Integrating BiFPN in Experiment 4 further improves mAP50 by 1.1% while reducing parameters to 2.97M and GFLOPs to 11.0. BiFPN’s efficient fusion with bidirectional paths and minimized nodes enhances feature integration without excessive computation, crucial for JUYE UAV systems. Overall, the full model achieves a 5.6% mAP50 gain over the baseline.

Qualitative results on test datasets show that our method detects more small targets in dense and sparse scenes compared to YOLOv11n. For instance, in urban road scenarios, it accurately identifies tricycles and motorcycles; in pedestrian areas, it detects bicycles and cars on crosswalks; and in crowded settings, it recognizes more persons and pedestrians.
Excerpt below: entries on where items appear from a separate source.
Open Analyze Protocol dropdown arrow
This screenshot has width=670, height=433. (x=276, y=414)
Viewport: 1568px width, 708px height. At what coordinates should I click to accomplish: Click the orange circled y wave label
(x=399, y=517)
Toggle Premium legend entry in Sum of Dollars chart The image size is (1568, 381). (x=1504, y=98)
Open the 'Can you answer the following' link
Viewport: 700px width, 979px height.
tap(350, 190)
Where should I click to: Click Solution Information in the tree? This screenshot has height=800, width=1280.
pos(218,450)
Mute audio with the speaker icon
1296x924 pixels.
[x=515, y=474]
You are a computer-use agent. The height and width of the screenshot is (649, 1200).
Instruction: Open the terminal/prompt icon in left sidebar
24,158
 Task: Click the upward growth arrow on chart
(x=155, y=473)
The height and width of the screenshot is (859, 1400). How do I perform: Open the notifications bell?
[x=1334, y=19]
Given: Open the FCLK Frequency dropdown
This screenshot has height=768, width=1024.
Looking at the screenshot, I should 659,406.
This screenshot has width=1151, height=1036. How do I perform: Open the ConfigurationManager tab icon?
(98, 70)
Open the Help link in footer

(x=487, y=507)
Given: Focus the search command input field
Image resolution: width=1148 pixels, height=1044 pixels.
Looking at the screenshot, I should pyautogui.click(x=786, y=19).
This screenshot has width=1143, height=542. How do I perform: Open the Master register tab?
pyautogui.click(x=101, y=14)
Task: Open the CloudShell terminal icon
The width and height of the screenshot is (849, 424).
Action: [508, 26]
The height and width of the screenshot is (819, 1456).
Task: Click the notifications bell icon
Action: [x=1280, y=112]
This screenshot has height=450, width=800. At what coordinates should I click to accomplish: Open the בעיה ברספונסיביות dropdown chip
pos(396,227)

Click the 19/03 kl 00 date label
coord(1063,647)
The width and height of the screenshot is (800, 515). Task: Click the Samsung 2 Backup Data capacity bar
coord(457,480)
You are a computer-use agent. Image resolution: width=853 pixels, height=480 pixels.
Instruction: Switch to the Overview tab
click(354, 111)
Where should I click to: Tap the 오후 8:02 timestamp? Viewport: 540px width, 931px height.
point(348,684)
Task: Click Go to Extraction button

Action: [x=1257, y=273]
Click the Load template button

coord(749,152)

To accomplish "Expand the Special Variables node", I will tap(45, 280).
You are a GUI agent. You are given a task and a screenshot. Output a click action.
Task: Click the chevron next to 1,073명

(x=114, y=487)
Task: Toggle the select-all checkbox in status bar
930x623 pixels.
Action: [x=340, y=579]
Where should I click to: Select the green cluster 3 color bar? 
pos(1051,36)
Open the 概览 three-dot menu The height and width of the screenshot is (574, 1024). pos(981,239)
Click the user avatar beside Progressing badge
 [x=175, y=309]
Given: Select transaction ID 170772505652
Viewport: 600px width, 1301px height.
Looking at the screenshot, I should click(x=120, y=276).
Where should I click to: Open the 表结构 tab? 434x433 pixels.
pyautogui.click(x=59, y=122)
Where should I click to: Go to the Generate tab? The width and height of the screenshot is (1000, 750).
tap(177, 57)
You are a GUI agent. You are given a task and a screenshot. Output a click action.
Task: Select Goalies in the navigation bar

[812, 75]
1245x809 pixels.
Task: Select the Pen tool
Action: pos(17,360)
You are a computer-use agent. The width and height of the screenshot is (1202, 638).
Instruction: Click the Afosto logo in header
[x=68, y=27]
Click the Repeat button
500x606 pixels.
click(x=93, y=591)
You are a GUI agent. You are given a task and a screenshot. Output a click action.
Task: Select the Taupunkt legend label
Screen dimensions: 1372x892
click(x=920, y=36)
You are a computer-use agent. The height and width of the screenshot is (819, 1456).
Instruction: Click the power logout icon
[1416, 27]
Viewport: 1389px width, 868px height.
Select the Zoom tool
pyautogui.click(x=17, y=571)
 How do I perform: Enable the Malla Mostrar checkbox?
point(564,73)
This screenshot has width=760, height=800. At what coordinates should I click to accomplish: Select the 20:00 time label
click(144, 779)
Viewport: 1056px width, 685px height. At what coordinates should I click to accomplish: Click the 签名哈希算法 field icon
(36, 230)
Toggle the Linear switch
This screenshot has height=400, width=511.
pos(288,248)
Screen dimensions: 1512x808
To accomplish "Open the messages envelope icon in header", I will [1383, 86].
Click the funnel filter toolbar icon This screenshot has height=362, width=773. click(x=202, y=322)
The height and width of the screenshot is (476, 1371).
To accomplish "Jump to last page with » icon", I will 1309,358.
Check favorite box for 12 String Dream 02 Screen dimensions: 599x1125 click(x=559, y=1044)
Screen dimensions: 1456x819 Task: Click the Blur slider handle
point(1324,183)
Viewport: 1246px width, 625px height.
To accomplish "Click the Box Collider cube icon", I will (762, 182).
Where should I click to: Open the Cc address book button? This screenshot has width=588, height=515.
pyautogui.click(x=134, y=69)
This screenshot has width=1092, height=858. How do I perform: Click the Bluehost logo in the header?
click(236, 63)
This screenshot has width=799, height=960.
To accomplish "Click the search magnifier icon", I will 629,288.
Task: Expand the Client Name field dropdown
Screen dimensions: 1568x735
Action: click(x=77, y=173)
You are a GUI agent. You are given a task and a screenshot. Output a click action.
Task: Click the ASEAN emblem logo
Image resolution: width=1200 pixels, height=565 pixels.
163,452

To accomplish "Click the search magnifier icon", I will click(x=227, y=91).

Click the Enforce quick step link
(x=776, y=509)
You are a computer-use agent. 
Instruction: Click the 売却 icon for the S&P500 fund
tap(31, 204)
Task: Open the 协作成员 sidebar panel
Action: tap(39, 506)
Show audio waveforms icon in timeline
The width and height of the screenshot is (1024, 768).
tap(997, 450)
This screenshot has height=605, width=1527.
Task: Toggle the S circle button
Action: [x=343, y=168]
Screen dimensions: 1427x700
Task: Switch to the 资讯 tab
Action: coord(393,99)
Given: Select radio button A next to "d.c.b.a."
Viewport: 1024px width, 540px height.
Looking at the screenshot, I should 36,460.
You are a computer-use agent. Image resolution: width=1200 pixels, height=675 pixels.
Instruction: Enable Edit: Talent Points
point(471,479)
These improvements underscore the algorithm’s robustness in real-world Unmanned Aerial Vehicle applications.

In conclusion, our enhanced YOLOv11n algorithm addresses small target detection challenges in Unmanned Aerial Vehicle imagery by incorporating MANet for feature extraction, SFPC for multiscale context, and BiFPN for efficient fusion. Experiments on the VisDrone dataset confirm significant gains in accuracy and efficiency, with a mAP50 of 38.4% and reduced computational costs. This makes it well-suited for JUYE UAV deployments in fields like surveillance and inspection. Future work will focus on optimizing feature extraction for extreme conditions, such as nighttime operations, using advanced attention mechanisms and fusion strategies to handle low-light scenarios better.